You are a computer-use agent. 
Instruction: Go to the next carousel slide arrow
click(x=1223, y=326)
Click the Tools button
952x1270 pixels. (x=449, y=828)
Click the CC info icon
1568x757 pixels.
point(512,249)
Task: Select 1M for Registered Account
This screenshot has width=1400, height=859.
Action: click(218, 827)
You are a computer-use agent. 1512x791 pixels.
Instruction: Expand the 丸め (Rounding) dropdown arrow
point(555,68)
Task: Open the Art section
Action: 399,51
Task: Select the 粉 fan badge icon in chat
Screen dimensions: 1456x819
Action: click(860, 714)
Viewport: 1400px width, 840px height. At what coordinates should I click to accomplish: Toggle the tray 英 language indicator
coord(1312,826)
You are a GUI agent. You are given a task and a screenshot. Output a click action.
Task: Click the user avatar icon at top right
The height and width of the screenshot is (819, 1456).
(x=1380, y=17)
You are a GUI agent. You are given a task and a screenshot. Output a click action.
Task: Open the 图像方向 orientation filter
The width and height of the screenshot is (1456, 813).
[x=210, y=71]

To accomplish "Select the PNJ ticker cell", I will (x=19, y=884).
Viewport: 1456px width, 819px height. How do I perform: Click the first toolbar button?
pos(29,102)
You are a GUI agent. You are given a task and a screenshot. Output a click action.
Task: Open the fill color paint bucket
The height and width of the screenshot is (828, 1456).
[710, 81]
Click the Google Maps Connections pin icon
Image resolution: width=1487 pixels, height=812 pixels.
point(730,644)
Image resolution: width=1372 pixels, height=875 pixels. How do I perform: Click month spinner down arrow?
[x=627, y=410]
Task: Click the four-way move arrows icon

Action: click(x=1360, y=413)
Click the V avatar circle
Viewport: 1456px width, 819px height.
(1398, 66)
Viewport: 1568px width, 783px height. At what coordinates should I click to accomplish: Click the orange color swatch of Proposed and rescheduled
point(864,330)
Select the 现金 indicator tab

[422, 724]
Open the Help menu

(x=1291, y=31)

ACTIVITY -> The records above must be restated. Preserve every word.

ANSWER AREA ->
You are a computer-use agent. 
Instruction: Go to the next carousel slide arrow
click(x=1223, y=326)
Click the Tools button
952x1270 pixels. (x=449, y=828)
Click the CC info icon
1568x757 pixels.
point(512,249)
Task: Select 1M for Registered Account
This screenshot has width=1400, height=859.
Action: click(218, 827)
You are a computer-use agent. 1512x791 pixels.
Instruction: Expand the 丸め (Rounding) dropdown arrow
point(555,68)
Task: Open the Art section
Action: 399,51
Task: Select the 粉 fan badge icon in chat
Screen dimensions: 1456x819
Action: click(860, 714)
Viewport: 1400px width, 840px height. At what coordinates should I click to accomplish: Toggle the tray 英 language indicator
coord(1312,826)
You are a GUI agent. You are given a task and a screenshot. Output a click action.
Task: Click the user avatar icon at top right
The height and width of the screenshot is (819, 1456).
(x=1380, y=17)
You are a GUI agent. You are given a task and a screenshot. Output a click action.
Task: Open the 图像方向 orientation filter
The width and height of the screenshot is (1456, 813).
[x=210, y=71]

To accomplish "Select the PNJ ticker cell", I will (x=19, y=884).
Viewport: 1456px width, 819px height. How do I perform: Click the first toolbar button?
pos(29,102)
You are a GUI agent. You are given a task and a screenshot. Output a click action.
Task: Open the fill color paint bucket
The height and width of the screenshot is (828, 1456).
[710, 81]
Click the Google Maps Connections pin icon
Image resolution: width=1487 pixels, height=812 pixels.
point(730,644)
Image resolution: width=1372 pixels, height=875 pixels. How do I perform: Click month spinner down arrow?
[x=627, y=410]
Task: Click the four-way move arrows icon

Action: click(x=1360, y=413)
Click the V avatar circle
Viewport: 1456px width, 819px height.
(1398, 66)
Viewport: 1568px width, 783px height. At what coordinates should I click to accomplish: Click the orange color swatch of Proposed and rescheduled
point(864,330)
Select the 现金 indicator tab

[422, 724]
Open the Help menu

(x=1291, y=31)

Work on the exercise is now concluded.